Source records
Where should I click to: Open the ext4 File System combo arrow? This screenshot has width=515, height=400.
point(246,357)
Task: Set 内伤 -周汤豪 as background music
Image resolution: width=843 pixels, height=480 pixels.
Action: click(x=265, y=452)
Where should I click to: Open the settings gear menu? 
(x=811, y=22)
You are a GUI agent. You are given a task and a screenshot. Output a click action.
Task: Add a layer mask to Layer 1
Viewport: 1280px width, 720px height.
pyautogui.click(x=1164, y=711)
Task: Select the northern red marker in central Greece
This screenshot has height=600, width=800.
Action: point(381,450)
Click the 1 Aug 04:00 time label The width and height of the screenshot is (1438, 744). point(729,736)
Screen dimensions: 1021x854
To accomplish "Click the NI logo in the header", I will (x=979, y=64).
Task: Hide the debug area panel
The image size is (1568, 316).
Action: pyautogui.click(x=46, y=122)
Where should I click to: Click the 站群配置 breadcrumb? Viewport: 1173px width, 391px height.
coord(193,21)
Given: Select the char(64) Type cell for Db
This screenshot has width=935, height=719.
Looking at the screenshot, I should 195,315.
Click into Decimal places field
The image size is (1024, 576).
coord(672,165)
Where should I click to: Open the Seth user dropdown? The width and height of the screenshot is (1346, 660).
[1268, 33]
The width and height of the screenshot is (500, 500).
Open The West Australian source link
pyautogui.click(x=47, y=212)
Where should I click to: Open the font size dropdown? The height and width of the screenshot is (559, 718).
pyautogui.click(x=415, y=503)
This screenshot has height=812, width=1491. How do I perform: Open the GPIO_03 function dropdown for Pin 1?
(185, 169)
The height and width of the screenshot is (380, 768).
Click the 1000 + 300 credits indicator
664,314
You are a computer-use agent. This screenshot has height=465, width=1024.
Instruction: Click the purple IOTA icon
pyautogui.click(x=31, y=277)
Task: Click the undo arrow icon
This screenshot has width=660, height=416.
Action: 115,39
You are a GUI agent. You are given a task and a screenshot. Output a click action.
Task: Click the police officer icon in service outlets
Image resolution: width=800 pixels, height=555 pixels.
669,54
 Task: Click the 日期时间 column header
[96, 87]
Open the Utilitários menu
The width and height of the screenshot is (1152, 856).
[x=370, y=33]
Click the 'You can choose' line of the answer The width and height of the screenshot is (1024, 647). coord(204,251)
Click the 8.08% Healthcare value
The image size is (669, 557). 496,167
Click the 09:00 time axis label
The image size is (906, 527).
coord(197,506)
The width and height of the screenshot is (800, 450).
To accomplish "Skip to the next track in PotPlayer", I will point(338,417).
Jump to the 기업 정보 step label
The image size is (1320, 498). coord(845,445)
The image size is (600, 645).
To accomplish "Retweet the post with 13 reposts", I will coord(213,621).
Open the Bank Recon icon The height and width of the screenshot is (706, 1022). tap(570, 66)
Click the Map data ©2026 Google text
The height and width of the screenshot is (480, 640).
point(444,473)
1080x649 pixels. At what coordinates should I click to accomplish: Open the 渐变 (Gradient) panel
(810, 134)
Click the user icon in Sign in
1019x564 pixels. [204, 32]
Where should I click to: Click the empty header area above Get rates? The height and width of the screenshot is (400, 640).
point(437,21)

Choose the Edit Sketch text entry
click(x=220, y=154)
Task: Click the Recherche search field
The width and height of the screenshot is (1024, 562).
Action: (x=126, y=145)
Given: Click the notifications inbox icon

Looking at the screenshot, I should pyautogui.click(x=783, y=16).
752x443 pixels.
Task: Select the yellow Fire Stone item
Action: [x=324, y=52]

GOAL OF THE EXERCISE> Each and every entry needs to be repeated exactly.

ANSWER>
Where should I click to: Open the ext4 File System combo arrow? This screenshot has width=515, height=400.
point(246,357)
Task: Set 内伤 -周汤豪 as background music
Image resolution: width=843 pixels, height=480 pixels.
Action: click(x=265, y=452)
Where should I click to: Open the settings gear menu? 
(x=811, y=22)
You are a GUI agent. You are given a task and a screenshot. Output a click action.
Task: Add a layer mask to Layer 1
Viewport: 1280px width, 720px height.
pyautogui.click(x=1164, y=711)
Task: Select the northern red marker in central Greece
This screenshot has height=600, width=800.
Action: point(381,450)
Click the 1 Aug 04:00 time label The width and height of the screenshot is (1438, 744). point(729,736)
Screen dimensions: 1021x854
To accomplish "Click the NI logo in the header", I will (x=979, y=64).
Task: Hide the debug area panel
The image size is (1568, 316).
Action: pyautogui.click(x=46, y=122)
Where should I click to: Click the 站群配置 breadcrumb? Viewport: 1173px width, 391px height.
coord(193,21)
Given: Select the char(64) Type cell for Db
This screenshot has width=935, height=719.
Looking at the screenshot, I should 195,315.
Click into Decimal places field
The image size is (1024, 576).
coord(672,165)
Where should I click to: Open the Seth user dropdown? The width and height of the screenshot is (1346, 660).
[1268, 33]
The width and height of the screenshot is (500, 500).
Open The West Australian source link
pyautogui.click(x=47, y=212)
Where should I click to: Open the font size dropdown? The height and width of the screenshot is (559, 718).
pyautogui.click(x=415, y=503)
This screenshot has height=812, width=1491. How do I perform: Open the GPIO_03 function dropdown for Pin 1?
(185, 169)
The height and width of the screenshot is (380, 768).
Click the 1000 + 300 credits indicator
664,314
You are a computer-use agent. This screenshot has height=465, width=1024.
Instruction: Click the purple IOTA icon
pyautogui.click(x=31, y=277)
Task: Click the undo arrow icon
This screenshot has width=660, height=416.
Action: 115,39
You are a GUI agent. You are given a task and a screenshot. Output a click action.
Task: Click the police officer icon in service outlets
Image resolution: width=800 pixels, height=555 pixels.
669,54
 Task: Click the 日期时间 column header
[96, 87]
Open the Utilitários menu
The width and height of the screenshot is (1152, 856).
[x=370, y=33]
Click the 'You can choose' line of the answer The width and height of the screenshot is (1024, 647). coord(204,251)
Click the 8.08% Healthcare value
The image size is (669, 557). 496,167
Click the 09:00 time axis label
The image size is (906, 527).
coord(197,506)
The width and height of the screenshot is (800, 450).
To accomplish "Skip to the next track in PotPlayer", I will point(338,417).
Jump to the 기업 정보 step label
The image size is (1320, 498). coord(845,445)
The image size is (600, 645).
To accomplish "Retweet the post with 13 reposts", I will coord(213,621).
Open the Bank Recon icon The height and width of the screenshot is (706, 1022). tap(570, 66)
Click the Map data ©2026 Google text
The height and width of the screenshot is (480, 640).
point(444,473)
1080x649 pixels. At what coordinates should I click to accomplish: Open the 渐变 (Gradient) panel
(810, 134)
Click the user icon in Sign in
1019x564 pixels. [204, 32]
Where should I click to: Click the empty header area above Get rates? The height and width of the screenshot is (400, 640).
point(437,21)

Choose the Edit Sketch text entry
click(x=220, y=154)
Task: Click the Recherche search field
The width and height of the screenshot is (1024, 562).
Action: (x=126, y=145)
Given: Click the notifications inbox icon

Looking at the screenshot, I should pyautogui.click(x=783, y=16).
752x443 pixels.
Task: Select the yellow Fire Stone item
Action: [x=324, y=52]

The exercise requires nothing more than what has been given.